Autor: Krystyna Mirek
Tytuł: Większy kawałek nieba
Liczba stron: 436
Data wydania: 27 kwietnia 2016 r.
Forma: książka papierowa
Wydawnictwo: Wydawnictwo Znak
Źródło: egzemplarz recenzencki
Patrząc na okładkę książki oraz czytając opis na odwrocie można odnieść wrażenie, że jest to kolejna banalna książka, jakich teraz wiele na rynku. Jednak gdy odrobinę wgłębi się w treść przekonać się można, jak wielkim błędem było takie myślenie.

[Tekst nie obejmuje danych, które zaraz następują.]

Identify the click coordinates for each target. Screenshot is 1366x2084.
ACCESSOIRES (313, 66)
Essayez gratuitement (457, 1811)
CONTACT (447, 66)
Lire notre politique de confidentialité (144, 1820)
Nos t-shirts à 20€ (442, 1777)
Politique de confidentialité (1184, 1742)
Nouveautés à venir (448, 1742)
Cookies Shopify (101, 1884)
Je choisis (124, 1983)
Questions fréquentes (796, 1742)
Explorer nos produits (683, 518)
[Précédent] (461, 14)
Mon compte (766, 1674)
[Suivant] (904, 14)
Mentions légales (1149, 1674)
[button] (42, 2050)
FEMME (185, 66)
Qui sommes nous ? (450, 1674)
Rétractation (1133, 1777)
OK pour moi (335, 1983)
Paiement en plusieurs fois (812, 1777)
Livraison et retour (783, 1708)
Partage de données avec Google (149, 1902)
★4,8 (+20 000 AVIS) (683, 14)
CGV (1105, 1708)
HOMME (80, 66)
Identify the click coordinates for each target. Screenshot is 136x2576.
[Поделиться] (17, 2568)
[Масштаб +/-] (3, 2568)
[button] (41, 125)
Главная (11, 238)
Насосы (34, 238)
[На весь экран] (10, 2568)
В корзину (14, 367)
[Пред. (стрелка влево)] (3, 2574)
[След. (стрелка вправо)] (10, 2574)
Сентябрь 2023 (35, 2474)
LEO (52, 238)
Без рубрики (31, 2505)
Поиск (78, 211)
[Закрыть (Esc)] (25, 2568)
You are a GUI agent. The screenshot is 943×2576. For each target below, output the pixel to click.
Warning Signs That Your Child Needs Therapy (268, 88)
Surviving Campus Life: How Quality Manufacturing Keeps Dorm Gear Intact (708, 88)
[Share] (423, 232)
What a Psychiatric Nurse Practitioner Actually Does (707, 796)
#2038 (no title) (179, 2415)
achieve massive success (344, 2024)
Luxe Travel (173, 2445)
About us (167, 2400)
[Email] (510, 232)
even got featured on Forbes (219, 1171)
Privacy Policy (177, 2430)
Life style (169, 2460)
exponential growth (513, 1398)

Wiktor to mężczyzna samotnie wychowujący syna. Jego żona zmarła, a on na łożu śmierci przyrzekł jak najlepszą opiekę nad synem. Jest w związku z Natalią, planują nawet przejście znajomości na "kolejny eta" bowiem kobieta chce stabilizacji, liczy na nią. Czy poradzi sobie w roli macochy? Syn Wiktora to nastolatek, a jak wiadomo- nastolatki generują większe problemy (w porównaniu do małych dzieci).
Iga również nie ma życia usłanego różami. W momencie gdy ją poznajemy odwiedza ojca, próbuje też pomóc mu w codziennym życiu. Jednak czy da się udzielić pomocy osobie, która stawia różne warunki oraz wiele rzeczy postanawia wymóc szantażem?
Jest jeszcze Maria, sympatyczna starsza pani, która ma kłopoty finansowe. By się ich pozbyć postanowiła podjąć pracę gosposi. Jak się nietrudno domyśleć- trafia do domu Wiktora. Już na samym początku zauważa, że prawdziwej pracy będzie niewiele, za to ważnym okaże się "doglądanie" nastolatka.
Byłam pewna, że książka mi się spodoba. Przecież przeczytałam już przynajmniej dwie powieści Krystyny Mirek (oraz opowiadanie świąteczne). Po prostu nie mogło być inaczej.
Z powieści bije wielkie ciepło: dla większości bohaterów ważna jest rodzina, i to na niej się skupiają. Wiktor skupił się na synu, poświęcił mu wszystko, jednak jak to w życiu bywa- popełnił błąd. Czy samotnemu ojcu uda się nawiązać dobre relacje z chłopcem? Iga również dużo czasu i wysiłku poświęca swojemu tacie, który niestety- często rani córkę.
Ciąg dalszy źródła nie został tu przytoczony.